In an interview, actor John Kani tells a heart-rending story of one of the political prisoners, Wilton Mkwayi, who went into prison just before he married his fiancé: ‘He waited for over twenty-three years on Robben Island to finally to stand in front of the pastor to be married after he is released, so they are perpetually engaged for over twenty three years. They did visit once a month, once every three months, but a visit onto Robben Island was so irregular. They were not meant to make the prisoner comfortable. Sometimes the boat would arrive with the men’s wives with the men ready to meet them; and the boat turns back. Men would come, take a look at their wives and march back to their cells without talking.’
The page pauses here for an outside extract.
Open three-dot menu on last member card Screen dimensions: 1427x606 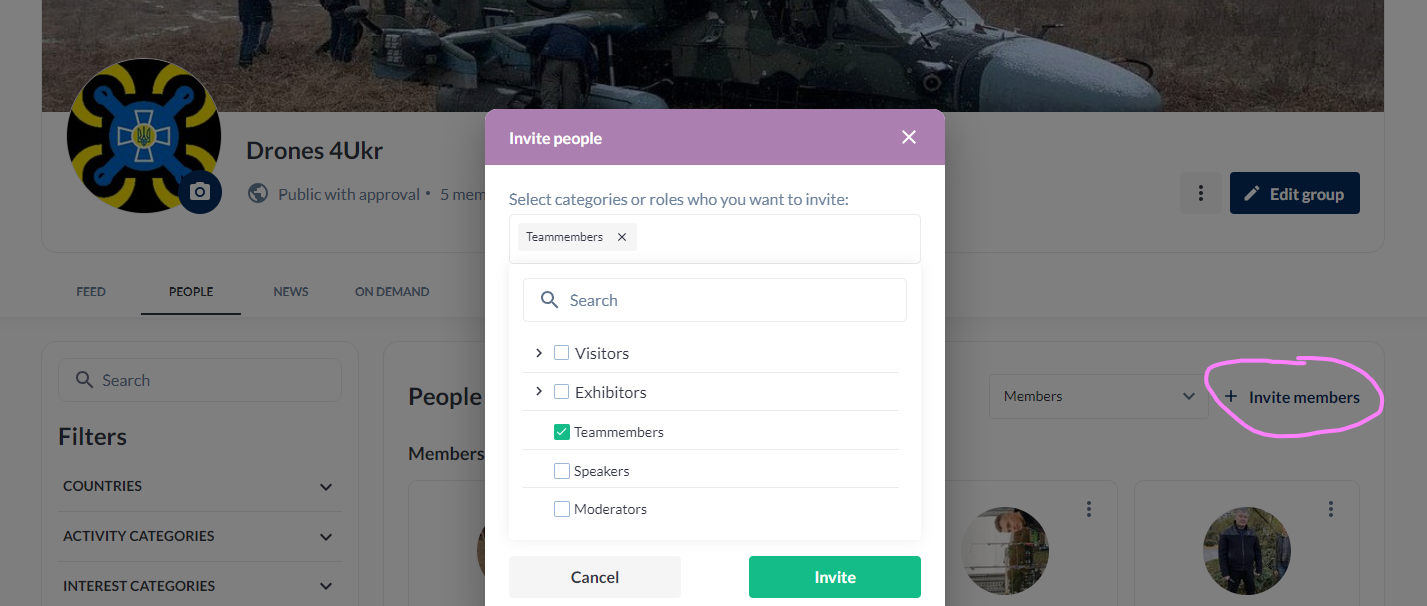tap(1331, 509)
Wilton Mkwayi chose Malvolio from Twelth Night:
‘If this fall into thy hand, revolve. In my stars I am above thee; but be not afraid of greatness: some are born great, some achieve greatness, and some have greatness thrust upon them. Thy Fates open their hands; let thy blood and spirit embrace them; and to inure thyself to what thou art like to be, cast thy humble slough, and appear fresh. Be opposite with a kinsman, surly with servants; let thy tongue tang arguments of state; put thyself into the trick of singularity. She thus advises thee that sighs for thee. Remember who commended thy yellow stockings, and wished to see thee ever cross-gartered: I say, remember. Go to, thou art made, if thou desirest to be so; if not, let me see thee a steward still, the fellow of servants, and not worthy to touch Fortune’s fingers. Farewell. She that would alter services with thee. THE FORTUNATE-UNHAPPY.’
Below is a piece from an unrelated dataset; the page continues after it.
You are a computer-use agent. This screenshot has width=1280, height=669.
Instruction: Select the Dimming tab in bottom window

This choice, taken out of context of the play & placed in context of a Liberation activist who spent over twenty years on Robben Island, reveals another aspect of the play that has never been tapped.
To date, there have been three readings to mark the various stages of the research & development of the play: the first, in 2008 at the Robben Island Museum; the second, in 2009, at the Richmond Theatre in London which featured John Kani, his son and one other actor from the Baxter Theatre Company’s The Tempest; and the latest, in July 2012, at the Southbank Centre as a part of their ‘Africa Utopia’ season.